Review: Usnic acid-induced hepatotoxicity and cell death

Increasing prevalence of herbal and dietary supplement-induced hepatotoxicity has been reported worldwide. Usnic acid (UA) is a well-known hepatotoxin derived from lichens. Since 2000, more than 20 incident reports have been received by the US Food and Drug Administration after intake of UA containing dietary supplement resulting in severe complications. Scientists and clinicians have been studying the cause, prevention and treatment of UA-induced hepatotoxicity.

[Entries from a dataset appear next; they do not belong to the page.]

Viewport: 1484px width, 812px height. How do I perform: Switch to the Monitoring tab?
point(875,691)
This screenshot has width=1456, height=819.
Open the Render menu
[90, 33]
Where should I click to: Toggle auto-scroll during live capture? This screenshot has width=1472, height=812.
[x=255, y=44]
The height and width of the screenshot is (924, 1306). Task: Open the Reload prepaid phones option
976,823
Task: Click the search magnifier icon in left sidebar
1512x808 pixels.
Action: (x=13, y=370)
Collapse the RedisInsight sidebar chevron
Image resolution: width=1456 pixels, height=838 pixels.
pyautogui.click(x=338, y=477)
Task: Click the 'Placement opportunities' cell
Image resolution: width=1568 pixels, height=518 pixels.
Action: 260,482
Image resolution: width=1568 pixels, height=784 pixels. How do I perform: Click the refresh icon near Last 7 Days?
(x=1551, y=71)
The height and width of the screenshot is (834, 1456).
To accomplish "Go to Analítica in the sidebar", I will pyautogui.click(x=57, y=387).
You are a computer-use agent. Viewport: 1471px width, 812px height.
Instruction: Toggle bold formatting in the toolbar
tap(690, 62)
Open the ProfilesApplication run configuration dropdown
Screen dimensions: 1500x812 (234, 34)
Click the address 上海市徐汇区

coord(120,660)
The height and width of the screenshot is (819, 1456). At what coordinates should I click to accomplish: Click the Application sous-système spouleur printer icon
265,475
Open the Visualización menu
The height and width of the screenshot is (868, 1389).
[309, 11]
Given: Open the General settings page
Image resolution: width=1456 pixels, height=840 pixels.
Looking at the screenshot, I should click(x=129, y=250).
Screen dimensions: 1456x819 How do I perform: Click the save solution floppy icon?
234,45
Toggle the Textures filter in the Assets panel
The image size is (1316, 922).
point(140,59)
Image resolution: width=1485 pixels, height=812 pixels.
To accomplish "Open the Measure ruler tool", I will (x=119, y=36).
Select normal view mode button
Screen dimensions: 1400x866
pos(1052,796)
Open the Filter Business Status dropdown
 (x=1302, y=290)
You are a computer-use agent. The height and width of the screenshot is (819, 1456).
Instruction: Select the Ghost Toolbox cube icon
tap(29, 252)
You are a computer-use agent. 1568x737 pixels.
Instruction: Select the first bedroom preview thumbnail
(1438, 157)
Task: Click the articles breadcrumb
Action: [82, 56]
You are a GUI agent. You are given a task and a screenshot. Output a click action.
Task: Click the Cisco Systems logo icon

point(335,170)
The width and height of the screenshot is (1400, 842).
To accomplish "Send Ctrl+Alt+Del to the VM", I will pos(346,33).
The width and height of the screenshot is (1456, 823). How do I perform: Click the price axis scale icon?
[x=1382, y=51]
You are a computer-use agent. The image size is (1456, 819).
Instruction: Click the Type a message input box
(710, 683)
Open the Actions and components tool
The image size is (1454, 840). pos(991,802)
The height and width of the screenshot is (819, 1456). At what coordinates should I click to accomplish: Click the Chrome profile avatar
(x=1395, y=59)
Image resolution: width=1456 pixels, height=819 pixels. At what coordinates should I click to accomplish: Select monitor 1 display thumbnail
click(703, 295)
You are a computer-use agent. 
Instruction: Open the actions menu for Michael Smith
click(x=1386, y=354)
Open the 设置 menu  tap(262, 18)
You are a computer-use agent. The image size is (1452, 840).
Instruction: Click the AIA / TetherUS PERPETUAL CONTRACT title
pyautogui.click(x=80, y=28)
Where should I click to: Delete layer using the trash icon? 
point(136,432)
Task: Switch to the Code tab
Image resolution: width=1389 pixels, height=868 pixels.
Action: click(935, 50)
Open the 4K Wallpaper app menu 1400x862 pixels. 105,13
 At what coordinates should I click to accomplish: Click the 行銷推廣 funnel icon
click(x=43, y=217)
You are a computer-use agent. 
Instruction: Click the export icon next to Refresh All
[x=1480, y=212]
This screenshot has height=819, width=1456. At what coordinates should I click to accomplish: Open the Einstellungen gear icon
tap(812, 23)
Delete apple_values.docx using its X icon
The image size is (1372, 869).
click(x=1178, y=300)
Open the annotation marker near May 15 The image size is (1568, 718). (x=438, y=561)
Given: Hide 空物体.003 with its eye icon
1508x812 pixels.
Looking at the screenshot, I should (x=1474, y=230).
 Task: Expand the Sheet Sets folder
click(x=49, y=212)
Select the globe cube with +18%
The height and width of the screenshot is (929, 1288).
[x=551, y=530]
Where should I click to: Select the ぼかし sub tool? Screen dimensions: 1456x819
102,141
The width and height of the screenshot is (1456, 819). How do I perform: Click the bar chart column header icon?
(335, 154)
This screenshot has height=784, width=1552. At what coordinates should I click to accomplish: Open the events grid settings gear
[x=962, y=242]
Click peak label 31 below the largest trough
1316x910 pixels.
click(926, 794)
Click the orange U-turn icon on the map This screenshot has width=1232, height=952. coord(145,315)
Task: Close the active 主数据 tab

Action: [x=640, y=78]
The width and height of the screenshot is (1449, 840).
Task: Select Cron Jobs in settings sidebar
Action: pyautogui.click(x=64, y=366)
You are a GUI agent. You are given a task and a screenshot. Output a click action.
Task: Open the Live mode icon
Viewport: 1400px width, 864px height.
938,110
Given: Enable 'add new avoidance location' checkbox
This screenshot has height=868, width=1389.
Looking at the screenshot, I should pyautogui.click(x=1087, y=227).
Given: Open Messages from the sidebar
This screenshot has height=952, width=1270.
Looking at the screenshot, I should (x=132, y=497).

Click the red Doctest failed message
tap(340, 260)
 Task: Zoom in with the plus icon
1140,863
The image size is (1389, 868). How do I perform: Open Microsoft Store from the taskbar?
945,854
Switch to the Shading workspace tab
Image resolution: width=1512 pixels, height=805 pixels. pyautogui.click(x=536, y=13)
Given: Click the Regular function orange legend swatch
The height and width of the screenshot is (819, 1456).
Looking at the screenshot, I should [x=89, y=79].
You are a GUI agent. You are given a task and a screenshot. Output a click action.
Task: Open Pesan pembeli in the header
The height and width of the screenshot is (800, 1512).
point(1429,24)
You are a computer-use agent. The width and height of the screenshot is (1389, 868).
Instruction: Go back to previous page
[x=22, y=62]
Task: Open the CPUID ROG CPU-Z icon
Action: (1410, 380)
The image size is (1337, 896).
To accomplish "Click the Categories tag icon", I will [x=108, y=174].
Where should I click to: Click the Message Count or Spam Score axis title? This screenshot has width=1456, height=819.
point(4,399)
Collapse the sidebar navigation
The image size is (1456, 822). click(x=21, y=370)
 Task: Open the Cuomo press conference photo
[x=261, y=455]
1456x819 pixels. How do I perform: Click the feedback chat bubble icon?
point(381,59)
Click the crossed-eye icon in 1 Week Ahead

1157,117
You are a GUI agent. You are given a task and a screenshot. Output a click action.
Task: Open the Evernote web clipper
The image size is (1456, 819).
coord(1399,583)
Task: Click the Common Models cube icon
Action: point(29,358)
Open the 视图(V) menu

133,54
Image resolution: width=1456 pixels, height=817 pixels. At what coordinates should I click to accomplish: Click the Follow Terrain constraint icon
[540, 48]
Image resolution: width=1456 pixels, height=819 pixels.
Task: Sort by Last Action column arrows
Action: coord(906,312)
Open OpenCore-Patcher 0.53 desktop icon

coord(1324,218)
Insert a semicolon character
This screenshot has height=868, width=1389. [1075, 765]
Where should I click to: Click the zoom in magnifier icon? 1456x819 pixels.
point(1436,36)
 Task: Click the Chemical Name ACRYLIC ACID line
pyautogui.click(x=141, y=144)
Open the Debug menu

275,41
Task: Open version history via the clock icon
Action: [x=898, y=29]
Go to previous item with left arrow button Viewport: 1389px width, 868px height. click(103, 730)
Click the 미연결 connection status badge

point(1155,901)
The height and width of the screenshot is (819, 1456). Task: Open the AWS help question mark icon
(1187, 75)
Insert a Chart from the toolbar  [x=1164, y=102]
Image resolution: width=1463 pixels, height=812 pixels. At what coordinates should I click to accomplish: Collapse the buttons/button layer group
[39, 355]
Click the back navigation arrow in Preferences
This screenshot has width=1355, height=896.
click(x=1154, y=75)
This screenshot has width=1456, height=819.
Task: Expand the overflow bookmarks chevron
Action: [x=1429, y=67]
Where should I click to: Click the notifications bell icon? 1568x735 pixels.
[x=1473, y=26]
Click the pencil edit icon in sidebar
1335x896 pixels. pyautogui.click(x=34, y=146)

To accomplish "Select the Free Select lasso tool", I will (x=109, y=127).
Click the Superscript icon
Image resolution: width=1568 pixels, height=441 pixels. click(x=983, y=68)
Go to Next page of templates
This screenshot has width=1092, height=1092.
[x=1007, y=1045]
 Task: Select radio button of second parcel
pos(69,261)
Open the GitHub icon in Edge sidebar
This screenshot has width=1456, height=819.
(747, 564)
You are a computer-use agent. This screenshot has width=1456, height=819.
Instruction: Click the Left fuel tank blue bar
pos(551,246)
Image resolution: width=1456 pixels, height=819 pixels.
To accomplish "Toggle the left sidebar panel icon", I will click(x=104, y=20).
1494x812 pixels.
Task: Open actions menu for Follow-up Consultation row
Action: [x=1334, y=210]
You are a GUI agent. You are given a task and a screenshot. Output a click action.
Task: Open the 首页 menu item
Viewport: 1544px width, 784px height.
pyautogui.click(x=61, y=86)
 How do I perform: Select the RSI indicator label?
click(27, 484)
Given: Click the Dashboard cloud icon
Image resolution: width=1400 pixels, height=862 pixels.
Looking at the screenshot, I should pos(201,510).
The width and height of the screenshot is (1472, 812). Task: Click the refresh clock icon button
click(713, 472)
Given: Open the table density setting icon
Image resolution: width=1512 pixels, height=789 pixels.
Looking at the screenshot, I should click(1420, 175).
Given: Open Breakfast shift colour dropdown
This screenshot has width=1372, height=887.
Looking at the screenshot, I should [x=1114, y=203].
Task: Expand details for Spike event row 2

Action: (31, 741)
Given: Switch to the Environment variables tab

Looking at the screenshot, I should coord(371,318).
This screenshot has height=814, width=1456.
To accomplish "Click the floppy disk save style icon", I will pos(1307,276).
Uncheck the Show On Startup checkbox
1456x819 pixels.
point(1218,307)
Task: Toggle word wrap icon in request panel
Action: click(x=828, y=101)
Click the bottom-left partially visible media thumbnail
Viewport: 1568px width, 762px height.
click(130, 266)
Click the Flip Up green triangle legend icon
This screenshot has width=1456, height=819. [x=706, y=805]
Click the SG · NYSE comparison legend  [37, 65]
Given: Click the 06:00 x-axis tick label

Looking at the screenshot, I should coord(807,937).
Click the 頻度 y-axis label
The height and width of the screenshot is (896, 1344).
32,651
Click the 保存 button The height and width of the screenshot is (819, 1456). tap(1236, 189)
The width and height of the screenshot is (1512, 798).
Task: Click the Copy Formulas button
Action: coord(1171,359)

It is now known that UA decouples oxidative phosphorylation, induces adenosine triphosphate (ATP) depletion, decreases glutathione (GSH), and induces oxidative stress markedly leading to lipid peroxidation and organelle stress. In addition, experimental rat liver tissues have shown massive vacuolization associated with cellular swellings. Additionally, various signaling pathways, such as c-JNK N-terminal kinase (JNK), store-operated calcium entry, nuclear erythroid 2-related factor 2 (Nrf2), and protein kinase B/mammalian target of rapamycin (Akt/mTOR) pathways are stimulated by UA causing beneficial or harmful effects. Nevertheless, there are controversial issues, such as UA-induced inflammatory or anti-inflammatory responses, cytochrome P450 detoxifying UA into non-toxic or transforming UA into reactive metabolites, and unknown mechanism of the formation of vacuolization and membrane pore. This article focused on the previous and latest comprehensive putative mechanistic findings of UA-induced hepatotoxicity and cell death. New insights on controversial issues and future perspectives are also discussed and summarized.